About $28.5 million, or 82 percent of Sequim’s budget, is spent toward salaries and benefits, Hietpas said — with most districts in the state at 80 percent to 85 percent.

“The largest increase is in benefits,” Hietpas said.

School board member Robin Henrikson asked what could be done to build back the general fund, and Hietpas noted that Sequim has not asked for the maximum amount from local taxpayers during Educational Programs &Operations (EP&O) levy proposals.

“Having a healthy fund balance is valuable and, I think, prudent,” Hietpas said.

If a roof collapses, Sequim’s current general fund isn’t healthy enough to handle it, she said.

The budget also includes a $3.7 million capital projects fund that pays for remodeling of the district kitchen and removal of a portion of Sequim Community School.

Voters approved a three-year capital projects levy in February to pay for the deconstruction of the unused portion of the community school. Built in 1949, the school was shuttered in 2012 because it was found to be unsafe for students.

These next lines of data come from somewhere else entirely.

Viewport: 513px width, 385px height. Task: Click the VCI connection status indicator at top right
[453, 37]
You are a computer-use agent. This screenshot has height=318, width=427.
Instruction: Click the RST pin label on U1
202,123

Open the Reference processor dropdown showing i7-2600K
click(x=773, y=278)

Taking down that portion gives the school district access to $4.3 million in state matching funds for new construction.

“There are a number of facility needs that are coming up,” Hietpas said. “That is typically the area that gets cut first in balancing a budget.”

“This is what we have to work with,” said Jim Stoffer, school board legislative representative.

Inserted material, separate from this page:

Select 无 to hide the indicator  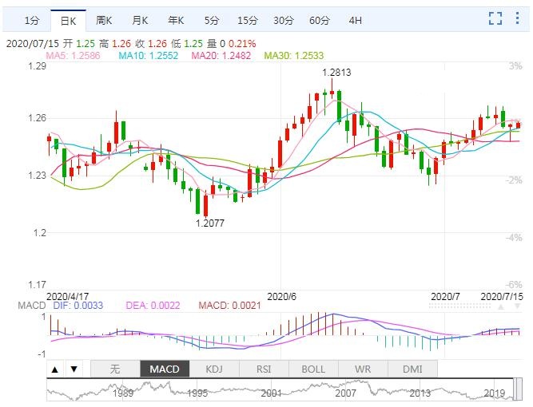click(x=114, y=369)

He said approving a budget for the district is one of two important aspects of their job as board members, the first being a responsibility to students.

“We don’t take the responsibility lightly,” Stoffer said.

________

Michael Dashiell is the editor of the Sequim Gazette of the Olympic Peninsula News Group, which also is composed of other Sound Publishing newspapers Peninsula Daily News and Forks Forum. Reach him at editor@sequimgazette.com.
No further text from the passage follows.